« …
désir de vocables élémentaires »
ou
Du poème
(*)

OVNIS,
monotype de Roselyne Fritel, 2016
Il est
temps de faire renaître la première et la troisième personne du présent.
Je suis
celle qui de mot en mot interroge l’écriture dans ses méandres et ses
lumières, dans son sens et son non-sens, dans sa conscience et son
indifférence.
Celle qui
persiste à arrondir la langue et rejeter les angles morts.
Nous
sommes individus pluriels dans l’oxymore la plus totale et nous tentons de
faire battre nos cœurs à l’unisson.
***
Sans
visages, sans corps mais pleins d’une présence, les mots suivent le cours
de la rivière, les sentiers de la forêt, la mémoire d’enfance, la tristesse
de la perte et s’embouent de larmes.
À suivre
les pèlerins du poème, il semblerait qu’une tendresse déplie ses ailes et
emporte les images vers des cieux cléments.
***
Ancrer son
chant n’est pas plonger un corps mort au fond de l’eau et tuer la
respiration du sable et des algues.
Ce n’est
pas attacher sa voix aux seules mélodies reconnues.
Ancrer son
chant c’est le retenir dans l’espace du poème.
C’est au final de la symphonie défaire la lourde chaîne qui
brisait sa chair et ouvrir l’un après l’autre ses anneaux de fer pour y
placer mot après mot le poème.
***
L’éternité
du poème suit le chant sinueux de nos vies.
Il partage
l’éveil du jour, le pain quotidien, la lecture dans le métro, le regard d’un
inconnu, le frôlement d’un bas de soie.
Il se mêle
à la foule des autoroutes pour gagner la forêt, les prairies, l’océan,
retrouver les campagnes saisonnières qu’il grave dans son souvenir.
***
La nuit
tombe sur les débris d’hier, un temps neuf peut saisir le sifflement des
lucioles et ouvrir l’arc en ciel de l’horizon.
Le corps s’inscrit dans l’esquisse du
poème appelant à ‘laide des mots pleins de sens.
Pourtant c’est toujours l’heure du
défi devant l’inconnu qui s’agite et émerveille face à ces
alliance venues du plus obscur de nous-mêmes.
***
De pas en pas la route chemine jusqu’à
son destin et chacun sait du dénouement la finitude.
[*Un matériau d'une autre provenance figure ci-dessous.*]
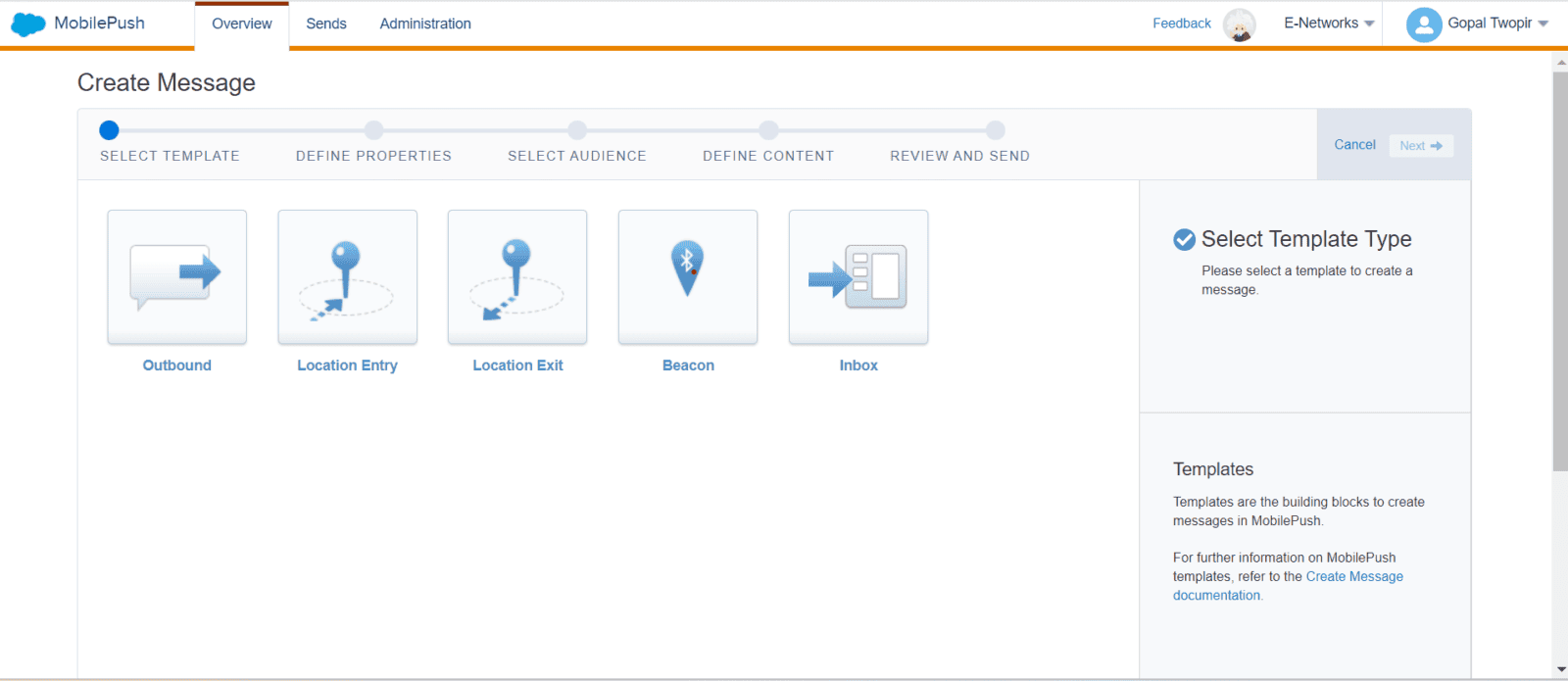Screen dimensions: 1568x681
Task: Pick the Location Exit template icon
Action: pyautogui.click(x=517, y=276)

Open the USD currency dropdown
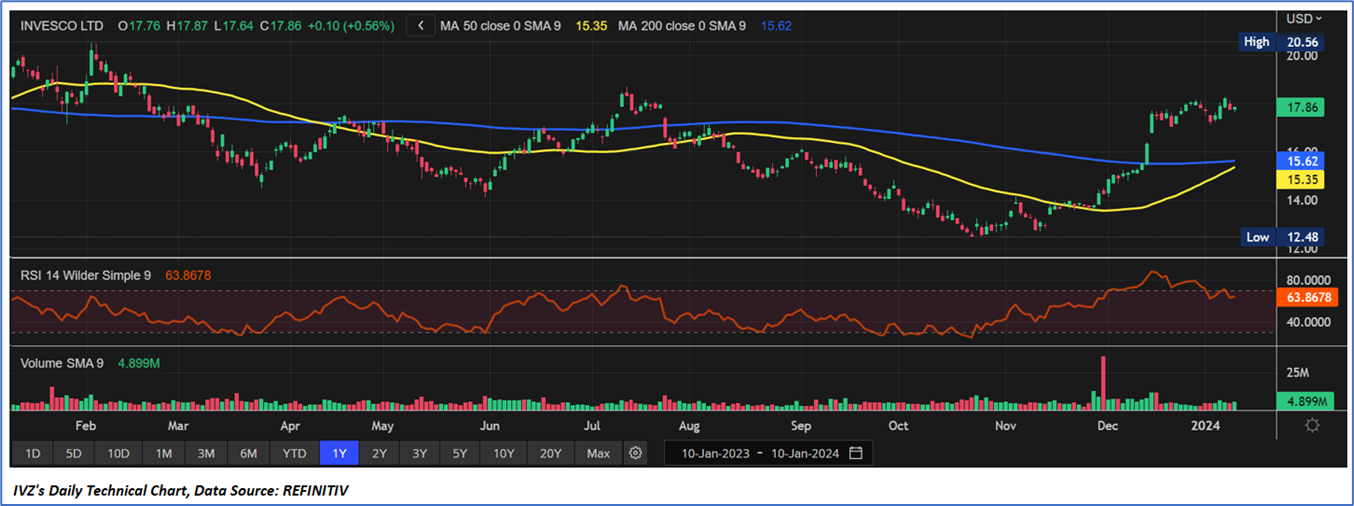point(1303,18)
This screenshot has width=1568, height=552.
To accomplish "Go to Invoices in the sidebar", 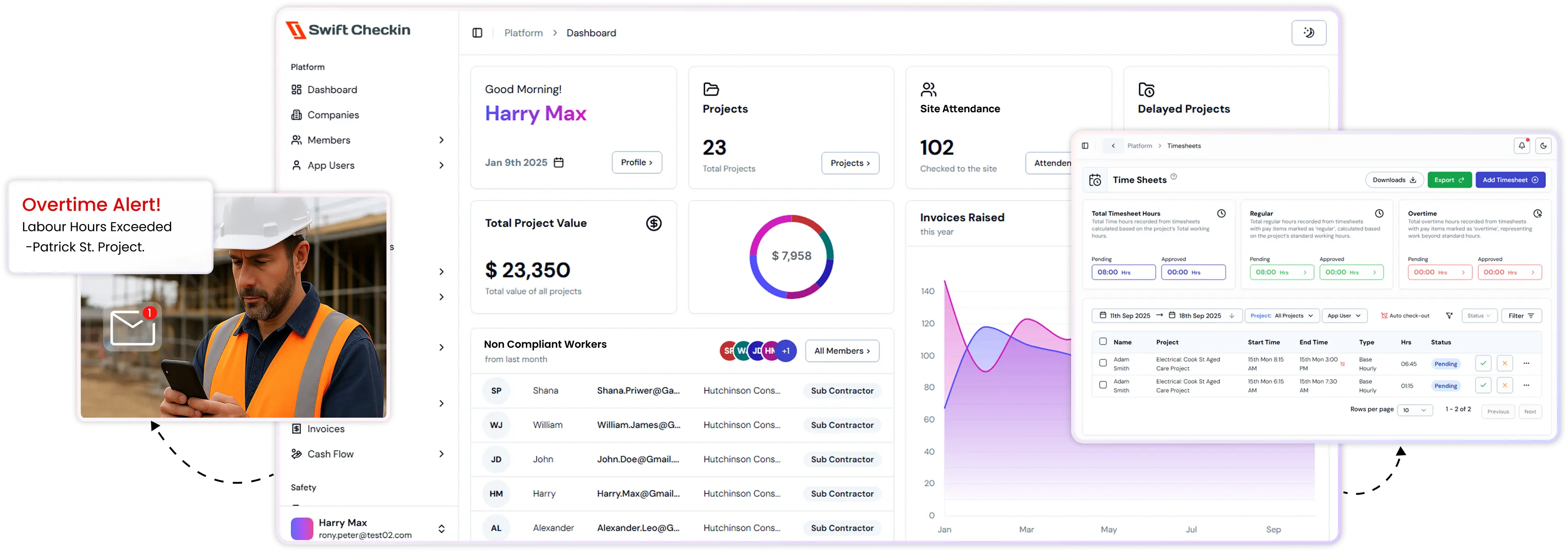I will pyautogui.click(x=326, y=429).
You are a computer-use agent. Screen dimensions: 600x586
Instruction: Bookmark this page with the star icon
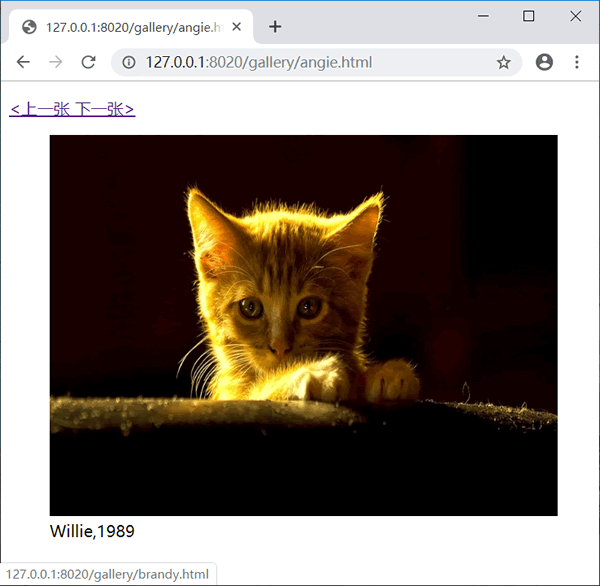click(504, 62)
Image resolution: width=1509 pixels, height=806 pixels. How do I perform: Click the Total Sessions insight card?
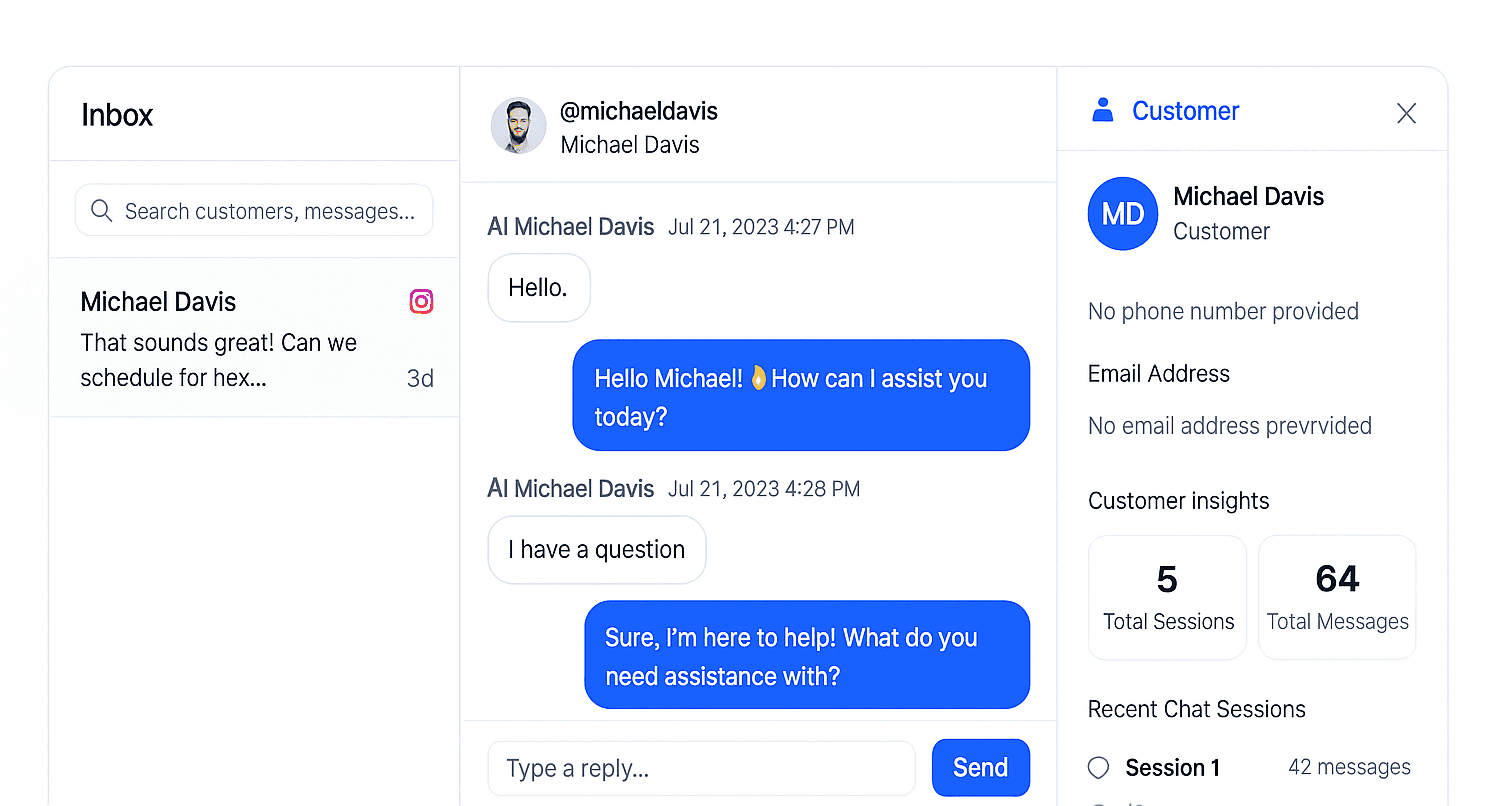tap(1167, 597)
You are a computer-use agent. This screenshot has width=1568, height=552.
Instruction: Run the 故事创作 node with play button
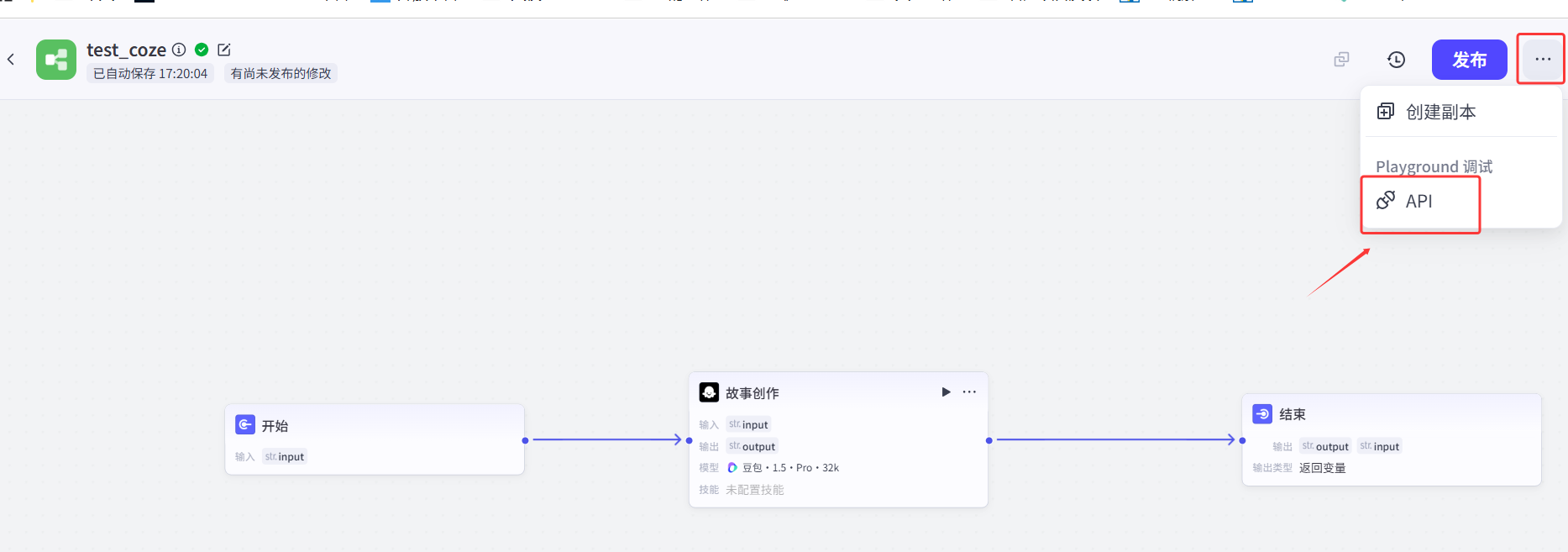[946, 392]
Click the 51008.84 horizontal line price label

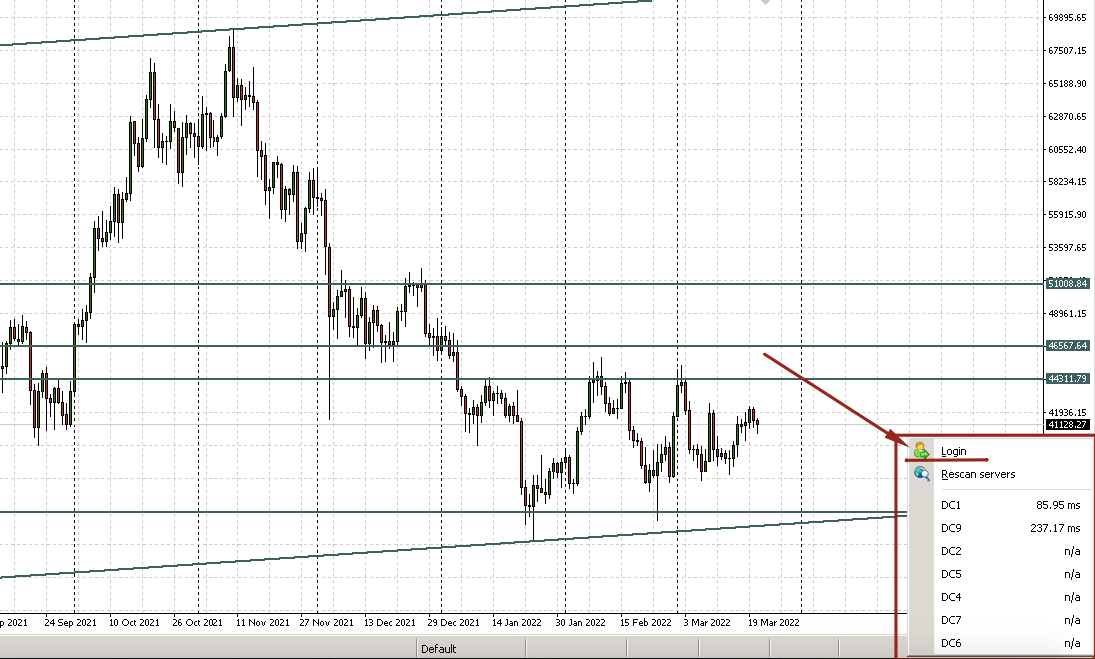[x=1068, y=283]
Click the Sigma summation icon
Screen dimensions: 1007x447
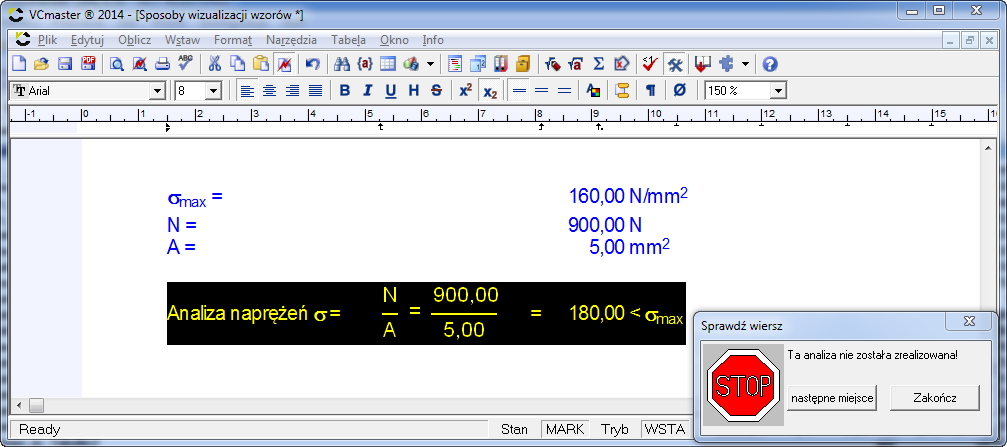(599, 64)
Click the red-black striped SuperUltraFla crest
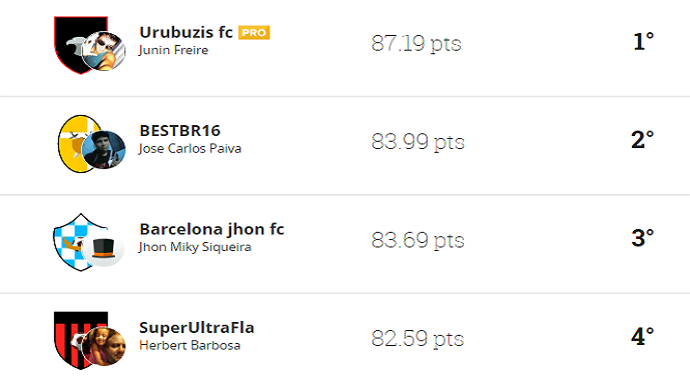This screenshot has width=690, height=390. coord(75,339)
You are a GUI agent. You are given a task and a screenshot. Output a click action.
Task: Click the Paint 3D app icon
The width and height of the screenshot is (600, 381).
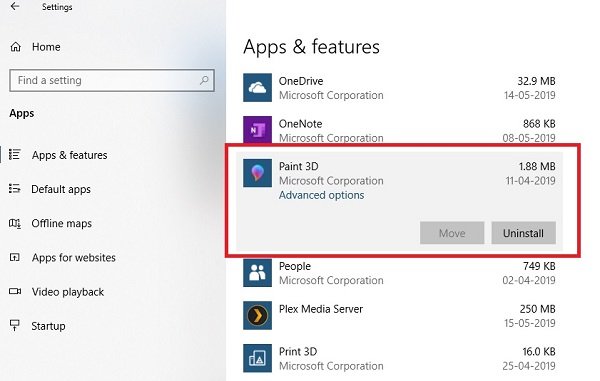[x=258, y=173]
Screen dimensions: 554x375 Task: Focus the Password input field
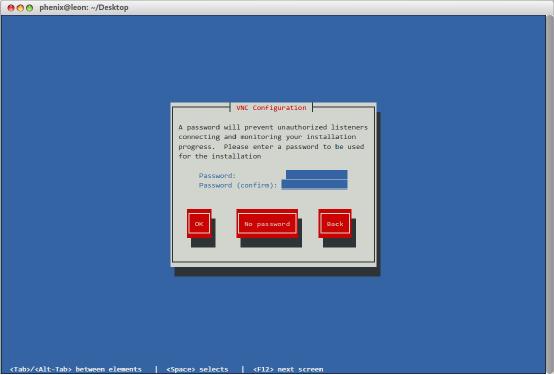coord(317,175)
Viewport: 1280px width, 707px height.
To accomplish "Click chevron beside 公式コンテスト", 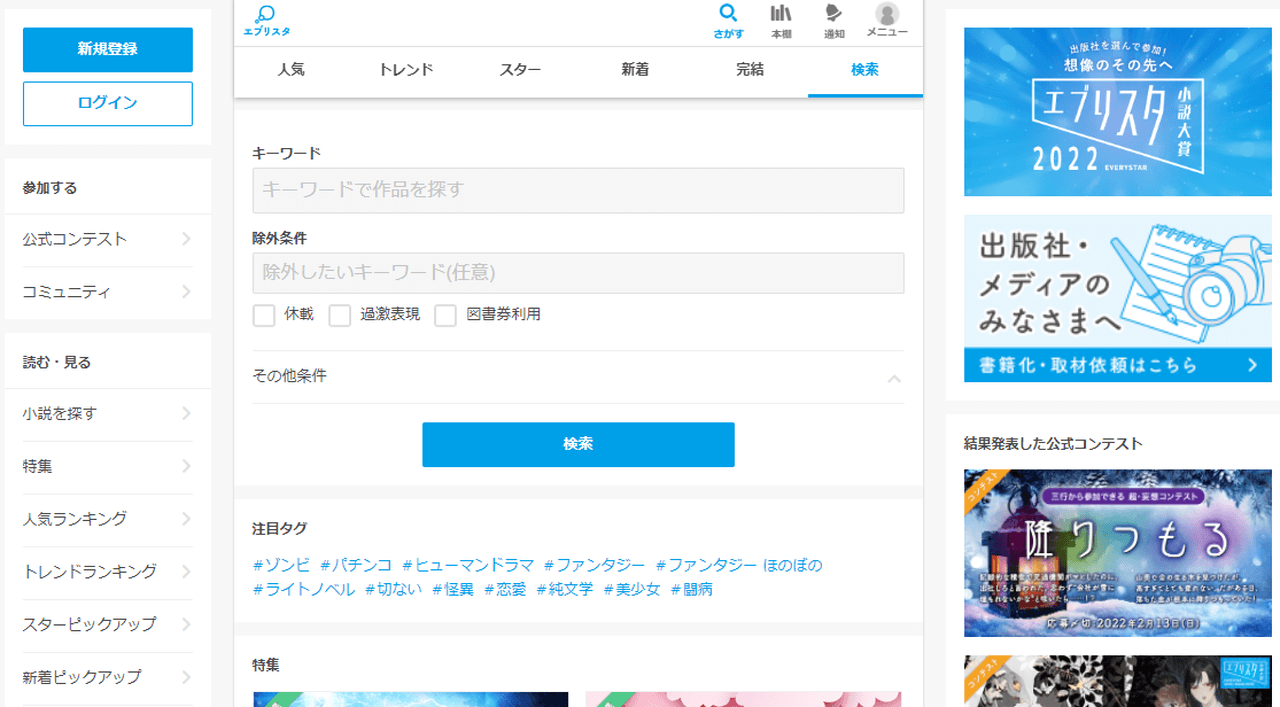I will tap(186, 239).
Comme le poème, l’amour, la beauté, comme
ce qui nous porte à la verticale de nous-mêmes, des bribes de chair s’effritent
et amenuisent notre espace, confrontés à ce refus bouillonnant de lâcher
prise et de ne plus pouvoir chanter gloria mais seulement requiem.
***
Encrer le
poème de son sang rouge de fièvres et laisser couler dans ses veines
bleuies les mots d’une humanité qui aurait pour visage le désir d’une
fleur, d’une rivière, des prés odorants après la pluie, du chant du
rossignol, de l’eau fraîche d’une source vive.
Le désir
de vocables élémentaires et transparents magnifierait le sentiment d’amour.
***
Ce jour, auprès de vous, le poème
veut revenir.
Il s’était peu à peu éloigné de son
chant et tenait à distance ses ardeurs promises.
Loin des variations et des vocalises,
abandonné des lais moyenâgeux et des sonnets renaissants, le chant bat
tambour d’une renommée asymétrique qui de rock en roche et de pierre qui
roule rassemble d’autres voix.
***
À chaque jour un chant creusé de
terre, semé de cailloux, encordé d’idylle, refusant de courber le dos sous
la voilure déchirée par l’ouragan des hommes et des éléments.
À chaque nuit un chant d’amour et la
caresse de la lune sur les peaux hérissées de plaisir et de gouttelettes de
sueur.
Au matin d’un nouveau monde y
aura-t-il toujours un cœur palpitant au rythme des étoiles en quête du chemin ?
***
Art poétique
La source se tarit et les mots noyés
dans des yeux troublés d’ombre ne tracent que plaisir d’instant et s’entortillent
de ficelles vites rompues par les avaries et la violence des tempêtes.
La beauté veille en poupe d’un
bastingage qui la protège mais jusqu’à quel bris de bois et de voiles, jusqu’à
quel abandon des dieux.
Voguer au ciel de traîne jusqu’à la
définitive rencontre des goélands et la contempler.
Elle, l’innommable, avec ses ailes
de géant dans son obscure et mystérieuse lumière.